Despite the financial difficulties, in September 1900 the club commissioned a new grandstand, capable of housing 350 spectators. The club's hopes of a Scottish Cup run ended in the fourth round of the Scottish Qualifying Cup, losing a two-goal lead to Forfar Athletic.

By the end of the 1900–01 season, the club's finances had taken such a turn for the worse, that the club was looking to sell Muirton Bank Park, despite the significant expenditure, to find somewhere closer to the city centre. City was also being sued by both the original Aberdeen club and Montrose F.C. for match guarantees. The club entered the Perthshire League for a second time in 1901–02, but by this time the competition was at a much lower ebb, made up of amateur sides, and Fair City was in such financial straits that the club was expelled for not fulfilling its fixtures.

Towards the end of the season, St Johnstone agreed to play a benefit match "in order to assist the City officials out of their troubles". The club remained on the SFA roll for 1902–03 but the benefit match against St Johnstone - which the Saints won 3–1 - is the last recorded match for the club. The club did enter the Qualifying Cup for 1902–03 but scratched to Crieff Morrisonians F.C. in the first round.

===Supporters===

The City supporters were notorious for their conduct. The club's first-ever competitive match, against Pullars Rangers in the 1884–85 Perthshire Cup, was re-played because of their continual pitch invasions. After the 1888 Perthshire Cup final, Dunblane supporters had to buy "Play Up, City" favours to place in their hats, in order to "obtain freedom from unpleasant attention" from the crowd.

In 1889–90, three weeks after beating Coupar Angus 8–0 in the Scottish Cup, the Athletics were 5–3 down at the same side in the Perthshire Cup, with ten minutes remaining, City supporters invaded the pitch in protest at an injury, and the four policemen present were unable to clear them; the aftermath left the village "in a state of riot" after 200 City followers ran amok, "and no wonder; everybody knows what Fair City "rowdies" are like." The result was allowed to stand despite an Athletics protest against rough play, considered ironic given "there is not a dirtier team going".

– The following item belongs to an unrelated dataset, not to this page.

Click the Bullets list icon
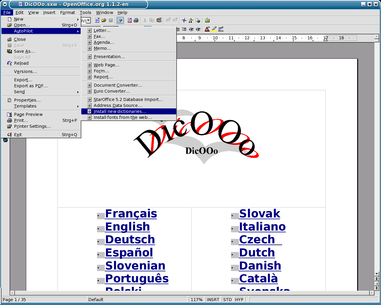381x305 pixels. point(184,29)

In an 1893 match against St Johnstone, one of the City fans threw stones at the Saints' players.

==Second club==

A senior club of the same name was formed in 1935, but only lasted for two seasons, winding up before playing in the Qualifying Cup in 1937–38.

==Colours==

The club's colours were black and white "stripes" (in the context of the time, this referred to hoops), with white shorts until 1888 and navy afterwards.

==Ground==

The club played at the following grounds:

- 1884–85: South Inch (opposite Scott Street)
- 1885–90: Balhousie Park (original at Dunkeld Road)
- 1890–October 1898: Balhousie Park (second on the north side of Shields Factory)
- December 1898–January 1899: South Inch
- February 1899–May 1901: Muirton Bank Park
- September 1901 – 1902: North Inch

In February 1885, the club played its Perthshire Cup replay against Pullars Rangers on the latter's ground at the Hillyland skating pond, and the club used it as its home ground for the remainder of the season. Given the unsatisfactory drainage on the ground, the club rented its new ground, soon to be called Balhousie Park, just to the north of the Wallace Works, on the Dunkeld Road, from the 1885–86 season.

The club was forced to move before the 1890–91 season, as the old Balhousie was wanted for building works; the new ground was between the Wallace Works and public baths, and "a few yards" from the old one, so therefore given the same name. It was however not as satisfactory, and originally had a cinder pitch.

City was evicted from Balhousie a second time in November 1898, and used the Perth Academy Former Pupils' ground at South Inch as a temporary venue. The club's new ground was held on a 9-year tenancy from a Mr Cunningham at Atholl Bank farm. The new ground - called Muirton Bank Park - was ready for use from February 1899.

==Notable players==

- Andrew Moir, future Hibernian F.C. striker
- Jimmie Buchan, future Manchester City player
- Mick M'Keown, former Scotland international, played for Fair City at the end of his career
- Jim Jeffrey, sold to Dundee F.C. in 1901, later of Millwall F.C.